= Jeffrey Sippel =

American printmaker

Jeffrey Sippel is an American printmaker. He graduated from the University of Wisconsin-Eau Claire in 1976 and studied at the Tamarind Institute from 1977 to 1979. Upon the completion of his studies at the Tamarind Institute he was certified as a master printer. He later received an MFA at Arizona State University. Sippel has taught at Druckhaus EA Quensen, worked as Master Printer at Ocean Works LEL and has taught at Ohio State University. Sippel served his tenure as the Education Director of Tamarind Institute, University of New Mexico from 1988 to1998. and currently teaches at the University of Missouri, St. Louis.
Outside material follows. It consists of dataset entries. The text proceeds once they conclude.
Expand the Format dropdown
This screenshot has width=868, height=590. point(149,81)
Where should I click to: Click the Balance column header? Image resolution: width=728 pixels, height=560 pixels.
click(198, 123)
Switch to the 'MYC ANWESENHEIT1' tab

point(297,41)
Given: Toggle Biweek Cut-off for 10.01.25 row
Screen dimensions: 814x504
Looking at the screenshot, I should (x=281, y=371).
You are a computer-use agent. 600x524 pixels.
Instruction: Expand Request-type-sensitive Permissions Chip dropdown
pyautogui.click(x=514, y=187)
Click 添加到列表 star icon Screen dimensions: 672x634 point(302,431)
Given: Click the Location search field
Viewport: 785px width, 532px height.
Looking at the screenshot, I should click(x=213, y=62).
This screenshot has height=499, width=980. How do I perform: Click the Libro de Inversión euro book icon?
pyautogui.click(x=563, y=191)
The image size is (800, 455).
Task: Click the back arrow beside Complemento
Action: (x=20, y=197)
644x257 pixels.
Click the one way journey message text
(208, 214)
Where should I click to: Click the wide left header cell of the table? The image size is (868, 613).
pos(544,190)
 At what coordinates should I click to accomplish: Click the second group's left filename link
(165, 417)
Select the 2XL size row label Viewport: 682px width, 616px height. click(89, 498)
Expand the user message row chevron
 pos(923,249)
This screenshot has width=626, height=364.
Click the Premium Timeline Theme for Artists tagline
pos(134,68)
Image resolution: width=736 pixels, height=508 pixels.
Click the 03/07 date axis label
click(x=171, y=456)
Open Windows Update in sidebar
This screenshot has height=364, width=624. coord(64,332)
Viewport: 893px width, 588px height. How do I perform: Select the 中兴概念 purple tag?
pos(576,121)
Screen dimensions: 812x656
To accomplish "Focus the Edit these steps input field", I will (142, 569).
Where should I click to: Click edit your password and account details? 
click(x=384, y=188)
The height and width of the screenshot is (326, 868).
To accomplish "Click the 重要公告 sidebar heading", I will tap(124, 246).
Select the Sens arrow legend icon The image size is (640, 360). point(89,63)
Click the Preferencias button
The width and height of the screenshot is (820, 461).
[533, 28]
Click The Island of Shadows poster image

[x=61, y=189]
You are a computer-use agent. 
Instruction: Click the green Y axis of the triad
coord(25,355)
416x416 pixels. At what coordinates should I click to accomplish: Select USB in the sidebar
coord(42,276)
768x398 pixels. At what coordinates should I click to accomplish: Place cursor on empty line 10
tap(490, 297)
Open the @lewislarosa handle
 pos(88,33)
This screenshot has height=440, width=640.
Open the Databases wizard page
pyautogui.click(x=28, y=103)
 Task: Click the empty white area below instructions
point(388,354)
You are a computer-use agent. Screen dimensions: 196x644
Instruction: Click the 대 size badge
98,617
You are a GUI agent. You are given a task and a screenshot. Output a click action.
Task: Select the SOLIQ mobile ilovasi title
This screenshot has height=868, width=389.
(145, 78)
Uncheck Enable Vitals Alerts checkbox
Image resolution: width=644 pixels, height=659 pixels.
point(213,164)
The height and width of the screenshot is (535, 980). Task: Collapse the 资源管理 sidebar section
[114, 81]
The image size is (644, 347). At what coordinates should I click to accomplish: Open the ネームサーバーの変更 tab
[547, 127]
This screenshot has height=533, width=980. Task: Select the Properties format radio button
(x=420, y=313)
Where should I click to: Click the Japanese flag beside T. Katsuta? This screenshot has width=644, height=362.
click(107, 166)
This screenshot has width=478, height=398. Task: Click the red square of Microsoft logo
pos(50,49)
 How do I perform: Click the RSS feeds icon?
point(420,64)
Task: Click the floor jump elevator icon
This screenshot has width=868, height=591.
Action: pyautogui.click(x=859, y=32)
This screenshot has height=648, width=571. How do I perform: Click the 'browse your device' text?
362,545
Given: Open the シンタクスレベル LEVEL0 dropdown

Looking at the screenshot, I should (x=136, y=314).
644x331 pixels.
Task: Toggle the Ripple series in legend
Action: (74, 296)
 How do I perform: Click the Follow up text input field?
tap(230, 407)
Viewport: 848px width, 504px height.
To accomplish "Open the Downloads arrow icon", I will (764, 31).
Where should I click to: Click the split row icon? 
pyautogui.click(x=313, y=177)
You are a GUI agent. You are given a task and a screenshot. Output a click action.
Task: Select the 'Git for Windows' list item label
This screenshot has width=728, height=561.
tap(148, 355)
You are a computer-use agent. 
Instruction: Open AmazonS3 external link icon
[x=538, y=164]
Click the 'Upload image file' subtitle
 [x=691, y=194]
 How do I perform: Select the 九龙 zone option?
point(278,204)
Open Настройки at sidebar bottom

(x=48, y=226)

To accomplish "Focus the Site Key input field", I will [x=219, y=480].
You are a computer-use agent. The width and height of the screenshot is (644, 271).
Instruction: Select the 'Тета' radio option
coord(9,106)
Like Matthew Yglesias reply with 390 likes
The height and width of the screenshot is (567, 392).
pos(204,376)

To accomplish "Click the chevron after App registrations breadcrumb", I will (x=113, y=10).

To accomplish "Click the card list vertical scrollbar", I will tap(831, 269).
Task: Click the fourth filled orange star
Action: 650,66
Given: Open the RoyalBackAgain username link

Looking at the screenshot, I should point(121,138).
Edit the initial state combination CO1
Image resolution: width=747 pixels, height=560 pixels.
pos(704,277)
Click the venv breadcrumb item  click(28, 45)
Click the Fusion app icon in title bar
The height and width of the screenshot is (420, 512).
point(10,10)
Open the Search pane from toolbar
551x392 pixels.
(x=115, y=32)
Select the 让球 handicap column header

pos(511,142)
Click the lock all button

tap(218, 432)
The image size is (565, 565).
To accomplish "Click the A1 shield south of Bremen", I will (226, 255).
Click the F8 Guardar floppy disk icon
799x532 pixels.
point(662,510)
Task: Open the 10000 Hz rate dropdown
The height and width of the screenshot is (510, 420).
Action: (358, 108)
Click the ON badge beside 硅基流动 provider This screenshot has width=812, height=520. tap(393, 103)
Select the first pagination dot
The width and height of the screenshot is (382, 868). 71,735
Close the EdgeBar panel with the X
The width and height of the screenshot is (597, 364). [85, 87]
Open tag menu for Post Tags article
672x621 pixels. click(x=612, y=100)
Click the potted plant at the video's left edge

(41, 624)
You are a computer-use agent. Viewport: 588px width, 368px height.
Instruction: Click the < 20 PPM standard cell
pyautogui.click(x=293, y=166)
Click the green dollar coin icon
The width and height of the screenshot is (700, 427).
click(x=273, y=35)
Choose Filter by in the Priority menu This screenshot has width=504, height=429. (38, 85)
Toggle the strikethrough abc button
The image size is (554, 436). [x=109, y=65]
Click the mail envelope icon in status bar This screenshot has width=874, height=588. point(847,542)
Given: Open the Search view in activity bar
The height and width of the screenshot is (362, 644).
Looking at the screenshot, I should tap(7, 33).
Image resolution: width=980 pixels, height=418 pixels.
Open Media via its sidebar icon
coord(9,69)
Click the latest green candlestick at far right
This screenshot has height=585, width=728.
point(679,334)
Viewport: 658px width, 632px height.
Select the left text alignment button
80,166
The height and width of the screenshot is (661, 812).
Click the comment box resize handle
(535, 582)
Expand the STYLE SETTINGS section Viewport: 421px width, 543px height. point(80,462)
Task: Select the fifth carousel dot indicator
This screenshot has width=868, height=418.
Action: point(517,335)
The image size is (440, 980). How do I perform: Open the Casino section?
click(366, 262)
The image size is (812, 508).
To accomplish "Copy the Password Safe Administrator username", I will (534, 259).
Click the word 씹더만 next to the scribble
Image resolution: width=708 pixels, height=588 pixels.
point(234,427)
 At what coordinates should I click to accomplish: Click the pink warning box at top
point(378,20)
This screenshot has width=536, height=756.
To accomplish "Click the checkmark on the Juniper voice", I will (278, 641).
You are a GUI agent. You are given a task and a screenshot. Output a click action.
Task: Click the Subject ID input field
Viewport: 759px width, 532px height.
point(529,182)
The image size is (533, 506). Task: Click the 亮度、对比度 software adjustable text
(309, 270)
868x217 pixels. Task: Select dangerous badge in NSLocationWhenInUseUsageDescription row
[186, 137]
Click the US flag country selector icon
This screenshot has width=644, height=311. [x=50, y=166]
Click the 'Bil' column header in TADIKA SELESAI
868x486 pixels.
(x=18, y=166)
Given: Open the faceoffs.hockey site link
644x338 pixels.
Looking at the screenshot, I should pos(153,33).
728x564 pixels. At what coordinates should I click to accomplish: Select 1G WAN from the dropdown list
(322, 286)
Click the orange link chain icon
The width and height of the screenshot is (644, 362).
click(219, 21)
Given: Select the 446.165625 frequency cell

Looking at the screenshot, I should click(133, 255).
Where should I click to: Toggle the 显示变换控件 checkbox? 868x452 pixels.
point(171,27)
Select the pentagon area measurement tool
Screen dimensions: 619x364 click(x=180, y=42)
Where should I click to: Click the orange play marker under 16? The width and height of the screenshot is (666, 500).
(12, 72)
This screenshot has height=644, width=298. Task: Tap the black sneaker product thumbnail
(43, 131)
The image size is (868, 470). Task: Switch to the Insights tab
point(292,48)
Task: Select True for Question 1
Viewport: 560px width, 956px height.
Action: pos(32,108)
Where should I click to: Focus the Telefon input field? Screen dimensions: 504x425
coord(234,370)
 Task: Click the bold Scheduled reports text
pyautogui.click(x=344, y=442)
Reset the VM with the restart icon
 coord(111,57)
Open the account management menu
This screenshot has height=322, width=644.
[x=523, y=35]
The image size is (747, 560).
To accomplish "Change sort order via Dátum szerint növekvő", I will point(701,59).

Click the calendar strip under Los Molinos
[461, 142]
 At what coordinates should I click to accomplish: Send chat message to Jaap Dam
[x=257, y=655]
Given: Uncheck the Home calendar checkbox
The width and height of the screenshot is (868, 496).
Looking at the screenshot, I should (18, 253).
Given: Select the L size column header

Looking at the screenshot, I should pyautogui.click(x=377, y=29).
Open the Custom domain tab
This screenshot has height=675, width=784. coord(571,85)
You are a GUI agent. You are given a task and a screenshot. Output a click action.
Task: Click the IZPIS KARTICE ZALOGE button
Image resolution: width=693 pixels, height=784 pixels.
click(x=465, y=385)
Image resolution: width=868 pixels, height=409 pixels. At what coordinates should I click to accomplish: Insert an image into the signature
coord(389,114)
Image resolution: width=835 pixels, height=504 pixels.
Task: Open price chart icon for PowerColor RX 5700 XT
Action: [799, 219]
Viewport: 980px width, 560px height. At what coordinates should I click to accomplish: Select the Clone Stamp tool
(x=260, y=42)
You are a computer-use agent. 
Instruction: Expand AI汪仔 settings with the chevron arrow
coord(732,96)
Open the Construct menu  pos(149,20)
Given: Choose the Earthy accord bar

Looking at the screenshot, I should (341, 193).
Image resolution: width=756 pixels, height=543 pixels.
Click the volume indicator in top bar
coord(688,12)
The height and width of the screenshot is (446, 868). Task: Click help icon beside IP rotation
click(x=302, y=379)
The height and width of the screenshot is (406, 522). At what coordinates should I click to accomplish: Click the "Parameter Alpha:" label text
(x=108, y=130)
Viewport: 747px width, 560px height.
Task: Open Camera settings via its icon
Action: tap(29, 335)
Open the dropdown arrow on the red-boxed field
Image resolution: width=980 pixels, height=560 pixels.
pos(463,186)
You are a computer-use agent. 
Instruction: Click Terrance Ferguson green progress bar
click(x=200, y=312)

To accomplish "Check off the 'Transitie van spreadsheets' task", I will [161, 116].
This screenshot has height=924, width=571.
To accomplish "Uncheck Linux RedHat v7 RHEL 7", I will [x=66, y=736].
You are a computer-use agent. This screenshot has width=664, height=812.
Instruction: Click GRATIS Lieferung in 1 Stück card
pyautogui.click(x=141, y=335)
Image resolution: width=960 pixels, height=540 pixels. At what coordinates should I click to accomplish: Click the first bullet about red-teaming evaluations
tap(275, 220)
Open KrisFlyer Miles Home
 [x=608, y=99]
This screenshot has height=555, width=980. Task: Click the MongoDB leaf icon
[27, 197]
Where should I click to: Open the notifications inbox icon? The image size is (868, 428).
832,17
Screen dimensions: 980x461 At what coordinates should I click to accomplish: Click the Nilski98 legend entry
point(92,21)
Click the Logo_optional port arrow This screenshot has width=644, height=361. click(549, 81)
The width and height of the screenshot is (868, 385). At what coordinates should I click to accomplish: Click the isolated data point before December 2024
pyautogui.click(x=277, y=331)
Specializing in Waterless and Mokulito lithography, "his work is included in many renowned collections, including the Smithsonian Institution." Additionally, Sippel's "many presentations include lecturing in the Soviet Union, Finland, South Africa, Chile, Belgium, Poland, Germany, Bulgaria, Mexico, Canada, Argentina, Finland, New Zealand, Columbia, India, Venezuela, Serbia, and a long list of venues in the United States of America." Sippel has exhibited his work in over 200 venues including the Huntington Museum of Art, Lalit Kala Academy, the Cecille R. Hunt Gallery, Webster University, the Haggar Gallery, the University of Dallas, the Steinberg Gallery of Art, Washington University in St. Louis, the Lauren Rogers Museum of Art, the Knoxville Museum of Art, the Grunwald Center for the Arts and the University of California, Los Angeles.